— begin —

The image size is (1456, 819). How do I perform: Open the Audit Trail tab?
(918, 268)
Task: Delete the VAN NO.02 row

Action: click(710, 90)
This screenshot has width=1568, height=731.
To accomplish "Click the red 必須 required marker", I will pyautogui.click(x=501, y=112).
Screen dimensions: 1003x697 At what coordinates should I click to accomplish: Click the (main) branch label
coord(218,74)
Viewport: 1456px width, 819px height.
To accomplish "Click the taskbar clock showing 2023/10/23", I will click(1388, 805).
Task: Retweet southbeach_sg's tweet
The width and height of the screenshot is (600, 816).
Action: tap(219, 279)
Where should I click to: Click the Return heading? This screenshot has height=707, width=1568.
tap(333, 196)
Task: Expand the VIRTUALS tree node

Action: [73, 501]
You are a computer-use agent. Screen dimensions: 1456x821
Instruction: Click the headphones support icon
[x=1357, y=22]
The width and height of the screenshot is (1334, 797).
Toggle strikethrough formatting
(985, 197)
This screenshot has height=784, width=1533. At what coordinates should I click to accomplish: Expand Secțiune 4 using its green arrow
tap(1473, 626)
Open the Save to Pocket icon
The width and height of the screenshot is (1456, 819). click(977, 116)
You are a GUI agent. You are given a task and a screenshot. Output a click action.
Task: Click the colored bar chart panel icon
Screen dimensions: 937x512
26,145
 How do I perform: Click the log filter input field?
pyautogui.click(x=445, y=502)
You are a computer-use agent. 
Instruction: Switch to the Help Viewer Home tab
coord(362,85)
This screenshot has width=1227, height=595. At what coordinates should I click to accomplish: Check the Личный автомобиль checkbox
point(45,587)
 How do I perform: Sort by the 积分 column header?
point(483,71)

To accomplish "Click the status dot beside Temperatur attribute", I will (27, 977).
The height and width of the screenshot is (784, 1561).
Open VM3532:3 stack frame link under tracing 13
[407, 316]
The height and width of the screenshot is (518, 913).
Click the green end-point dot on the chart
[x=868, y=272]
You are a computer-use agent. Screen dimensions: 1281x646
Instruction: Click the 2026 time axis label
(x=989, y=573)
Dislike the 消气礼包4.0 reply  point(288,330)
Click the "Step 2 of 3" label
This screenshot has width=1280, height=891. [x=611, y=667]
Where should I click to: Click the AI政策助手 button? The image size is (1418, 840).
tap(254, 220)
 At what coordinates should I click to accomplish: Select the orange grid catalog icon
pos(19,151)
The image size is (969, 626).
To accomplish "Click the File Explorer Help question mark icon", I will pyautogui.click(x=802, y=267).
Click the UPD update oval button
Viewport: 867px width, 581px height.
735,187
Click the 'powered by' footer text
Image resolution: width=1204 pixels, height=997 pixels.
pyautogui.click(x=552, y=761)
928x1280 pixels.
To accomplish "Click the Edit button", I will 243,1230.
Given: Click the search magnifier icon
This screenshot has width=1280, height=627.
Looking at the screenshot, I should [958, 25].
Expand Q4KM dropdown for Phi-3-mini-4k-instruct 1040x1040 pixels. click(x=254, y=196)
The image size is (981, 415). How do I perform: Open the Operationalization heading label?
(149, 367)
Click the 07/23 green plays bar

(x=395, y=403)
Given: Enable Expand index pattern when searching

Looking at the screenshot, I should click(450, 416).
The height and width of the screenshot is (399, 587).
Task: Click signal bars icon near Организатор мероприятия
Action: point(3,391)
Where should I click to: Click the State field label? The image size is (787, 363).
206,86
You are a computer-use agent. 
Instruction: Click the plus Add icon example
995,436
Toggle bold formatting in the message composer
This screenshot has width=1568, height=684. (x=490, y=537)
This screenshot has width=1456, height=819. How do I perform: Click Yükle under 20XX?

— end —

Please print every one of the records above again, unchanged and in the same order.

The image size is (1456, 819). How do I perform: Open the Audit Trail tab?
(918, 268)
Task: Delete the VAN NO.02 row

Action: click(710, 90)
This screenshot has width=1568, height=731.
To accomplish "Click the red 必須 required marker", I will pyautogui.click(x=501, y=112).
Screen dimensions: 1003x697 At what coordinates should I click to accomplish: Click the (main) branch label
coord(218,74)
Viewport: 1456px width, 819px height.
To accomplish "Click the taskbar clock showing 2023/10/23", I will click(1388, 805).
Task: Retweet southbeach_sg's tweet
The width and height of the screenshot is (600, 816).
Action: tap(219, 279)
Where should I click to: Click the Return heading? This screenshot has height=707, width=1568.
tap(333, 196)
Task: Expand the VIRTUALS tree node

Action: [73, 501]
You are a computer-use agent. Screen dimensions: 1456x821
Instruction: Click the headphones support icon
[x=1357, y=22]
The width and height of the screenshot is (1334, 797).
Toggle strikethrough formatting
(985, 197)
This screenshot has height=784, width=1533. At what coordinates should I click to accomplish: Expand Secțiune 4 using its green arrow
tap(1473, 626)
Open the Save to Pocket icon
The width and height of the screenshot is (1456, 819). click(977, 116)
You are a GUI agent. You are given a task and a screenshot. Output a click action.
Task: Click the colored bar chart panel icon
Screen dimensions: 937x512
26,145
 How do I perform: Click the log filter input field?
pyautogui.click(x=445, y=502)
You are a computer-use agent. 
Instruction: Switch to the Help Viewer Home tab
coord(362,85)
This screenshot has width=1227, height=595. At what coordinates should I click to accomplish: Check the Личный автомобиль checkbox
point(45,587)
 How do I perform: Sort by the 积分 column header?
point(483,71)

To accomplish "Click the status dot beside Temperatur attribute", I will (27, 977).
The height and width of the screenshot is (784, 1561).
Open VM3532:3 stack frame link under tracing 13
[407, 316]
The height and width of the screenshot is (518, 913).
Click the green end-point dot on the chart
[x=868, y=272]
You are a computer-use agent. Screen dimensions: 1281x646
Instruction: Click the 2026 time axis label
(x=989, y=573)
Dislike the 消气礼包4.0 reply  point(288,330)
Click the "Step 2 of 3" label
This screenshot has width=1280, height=891. [x=611, y=667]
Where should I click to: Click the AI政策助手 button? The image size is (1418, 840).
tap(254, 220)
 At what coordinates should I click to accomplish: Select the orange grid catalog icon
pos(19,151)
The image size is (969, 626).
To accomplish "Click the File Explorer Help question mark icon", I will pyautogui.click(x=802, y=267).
Click the UPD update oval button
Viewport: 867px width, 581px height.
735,187
Click the 'powered by' footer text
Image resolution: width=1204 pixels, height=997 pixels.
pyautogui.click(x=552, y=761)
928x1280 pixels.
To accomplish "Click the Edit button", I will 243,1230.
Given: Click the search magnifier icon
This screenshot has width=1280, height=627.
Looking at the screenshot, I should [958, 25].
Expand Q4KM dropdown for Phi-3-mini-4k-instruct 1040x1040 pixels. click(x=254, y=196)
The image size is (981, 415). How do I perform: Open the Operationalization heading label?
(149, 367)
Click the 07/23 green plays bar

(x=395, y=403)
Given: Enable Expand index pattern when searching

Looking at the screenshot, I should click(450, 416).
The height and width of the screenshot is (399, 587).
Task: Click signal bars icon near Организатор мероприятия
Action: point(3,391)
Where should I click to: Click the State field label? The image size is (787, 363).
206,86
You are a computer-use agent. 
Instruction: Click the plus Add icon example
995,436
Toggle bold formatting in the message composer
This screenshot has width=1568, height=684. (x=490, y=537)
This screenshot has width=1456, height=819. How do I perform: Click Yükle under 20XX?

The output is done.